Secretary Kerry’s attempt to represent these events as proof that the Palestinian leadership has already recognized Israel as the Jewish state is a clear distortion of the historical record.
In fact, what Arafat appears to have said in the clip is completely false. The Palestinian National Council has not accepted the Jewish state. It would be incorrect to infer otherwise.
The opposite is in fact the case. The “Palestinian National Charter,” the founding document of the “moderate” Fatah organization, as ratified by the Sixth General Assembly of the Fatah Movement in Bethlehem in August 2009, which elected Palestinian Authority President Mahmoud Abbas to head the organization, approved a plan that included the principle of “absolute irrevocable opposition to recognition of Israel as a ‘Jewish state,’ to protect the rights of refugees and the rights of our people [Israeli Arabs] beyond the Green Line.”2
In numerous statements over the past weeks, and true to the mandate of the Palestinian National Charter, Palestinian leaders and spokesmen have been repeating ad nauseam their principled refusal to agree to acknowledge Israel’s character as the nation state of the Jewish People. This is not a mere political whim, but represents a strategic Palestinian position aimed at preventing, by such recognition, any future attempt to deny a potential future mass-influx of Palestinians into the State of Israel in apparent realization of a perceived “right of return.”

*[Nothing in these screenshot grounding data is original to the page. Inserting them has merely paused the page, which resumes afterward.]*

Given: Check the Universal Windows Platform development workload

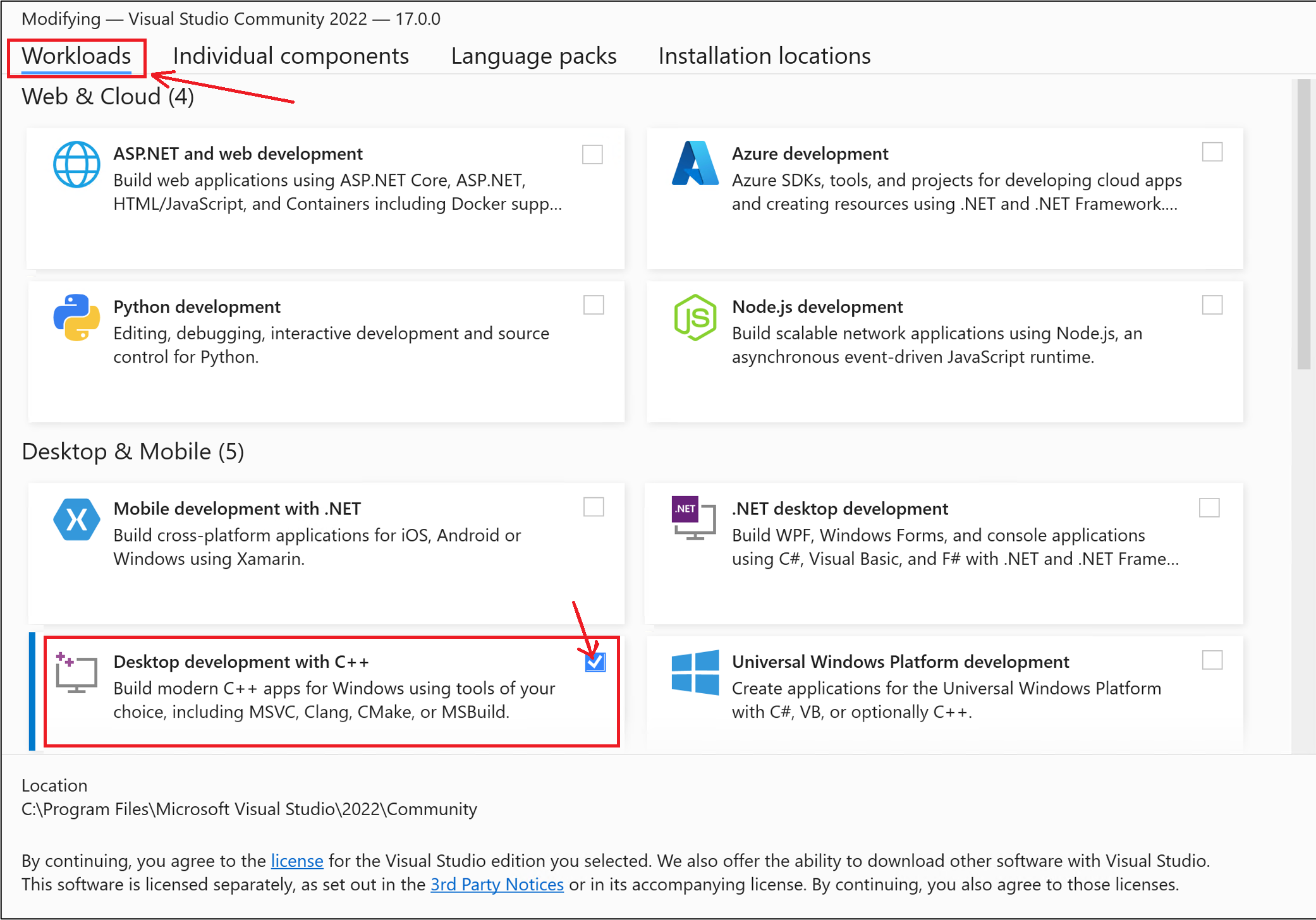Looking at the screenshot, I should coord(1212,660).
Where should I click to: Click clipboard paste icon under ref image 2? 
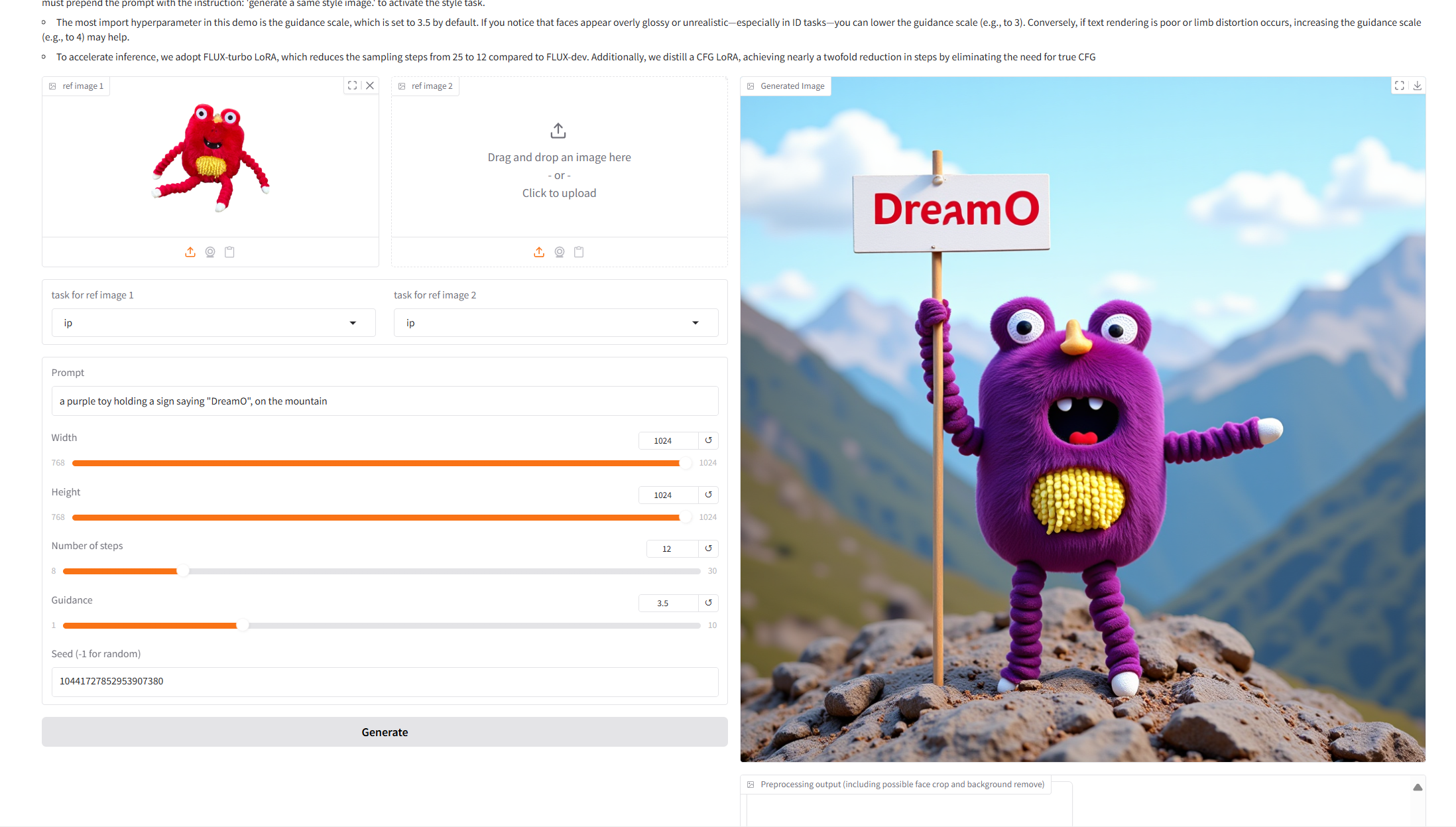click(579, 252)
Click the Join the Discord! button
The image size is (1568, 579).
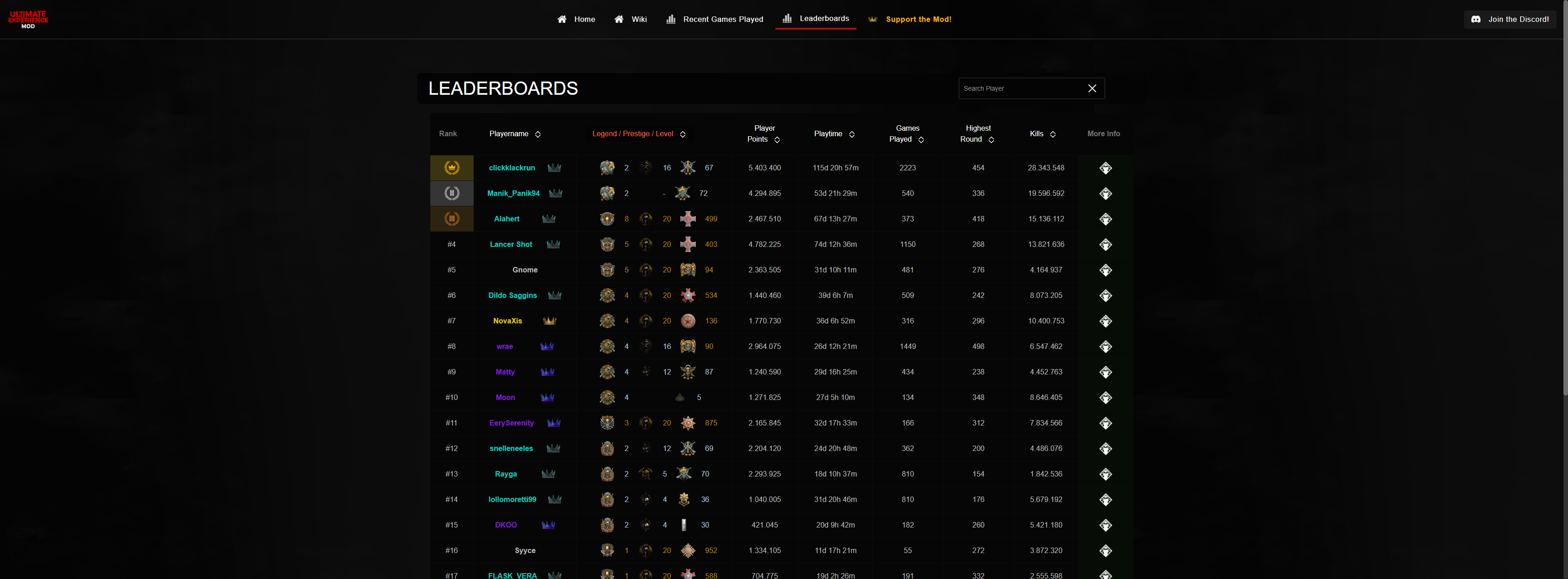1510,20
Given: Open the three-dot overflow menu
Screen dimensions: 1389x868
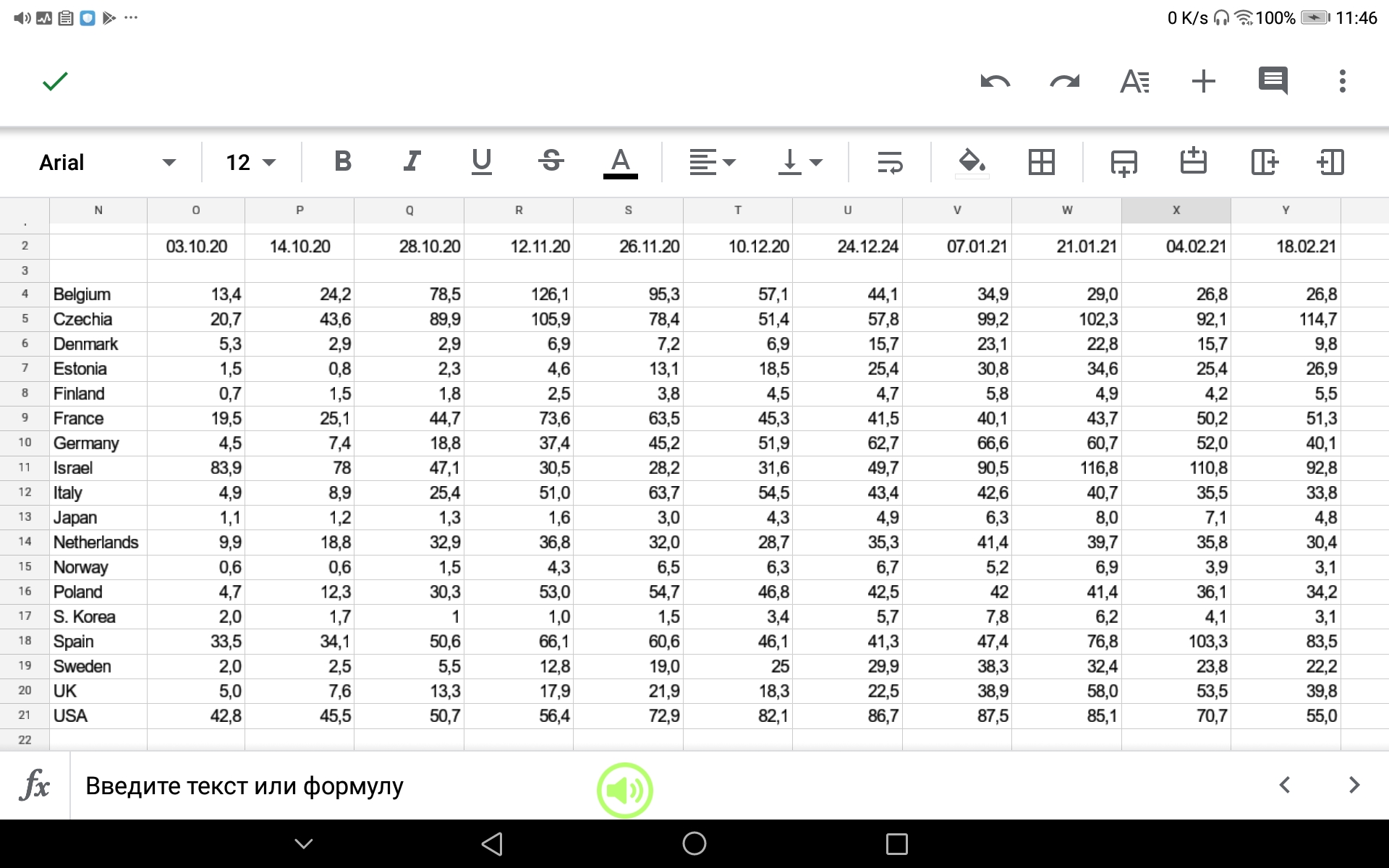Looking at the screenshot, I should tap(1342, 81).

In fact, with a view to addressing this very issue, in Israel’s official response to the 30 April 2003 U.S. and Quartet-sponsored “Performance-Based Roadmap to a Permanent Two-State Solution to the Israeli-Palestinian Conflict,” Israel insisted on stating specifically that “In connection to both the introductory statements and the final settlement, declared references must be made to Israel’s right to exist as a Jewish state and to the waiver of any right of return for Palestinian refugees to the State of Israel.”3
It was, in fact, Israeli Justice Minister Tzipi Livni, presently Secretary Kerry’s and Mahmoud Abbas’ negotiating partner, who then drafted and insisted on inserting this proviso into Israel’s response. Secretary Kerry might consider consulting with Minister Tzipi Livni before he issues any further statements on this issue.